**必須タスク:**
原文抜粋では、人間が協力しあうことがなければ何を失うとされているか。

**原文抜粋:**
+++
『共同と孤立に関する14章』A・V・カーム/B・V・クロウネンバーグ/S・A・ムトウ共著/巽豊彦訳 中央出版社(1979) 要約

『共同と孤立に関する14章』AV・カーム/BV・クロウネンバーグ/SA・ムトウ共著/巽豊彦訳 中央出版社(1979) 要約

 

第一部 共同への道

 

 

 (過去には)共同体の姿、その聖なる歴史が、一つひとつの労働の中に、誰の目にも、子どもたちにも明らかに見て取れる。一つの神秘が共同生活を取り巻き支えていたが、儀式や祝典が行われる時、労働の一つひとつがその神秘に結びつけられたのである。仲間に加わりたいという欲求が培われ、かなえられた。各人の生活は意味に満ちていた。宇宙のなかで、共同体のなかで、いささかのへだたりも感じなかった。

 これからの人間が共同作業に費やす時間はほんのわずかであろう。人格的かかわりは現在すでに維持しがたくなっているが、その傾向は将来いっそう強まるだろう。だが人間は協力しあうことがなければ、みずからの人間性を失うのだ。同情とか心配とかは、そういう感情が生まれがたい情況で抱かれると深みを増し、意味を加える。強制された仲間意識は、人格の発現を圧し殺しかねなかったのである。自由な協力−たとえ親しくかかわっていない場合でもそれぞれの人間性を涵養しうるような−はどのようにあるべきか、その方法をみつけださねばならぬ。親しい仲間を自由に探し求め、そして見出す時、私ははじめて自己を実現できるのである。
+++
**データ部分:**
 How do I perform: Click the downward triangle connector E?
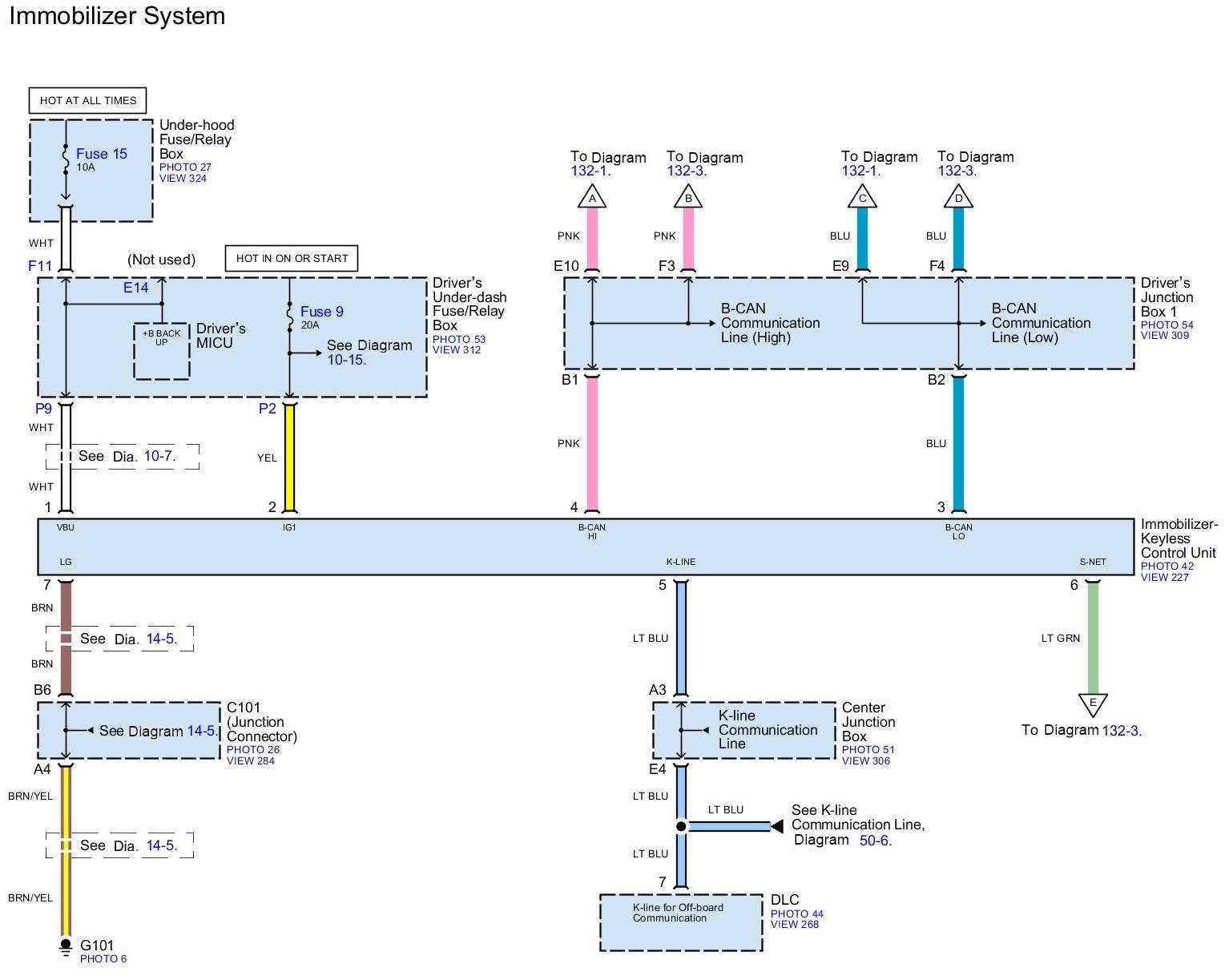pos(1093,704)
+++
**出力結果:**
みずからの人間性を失うとされている。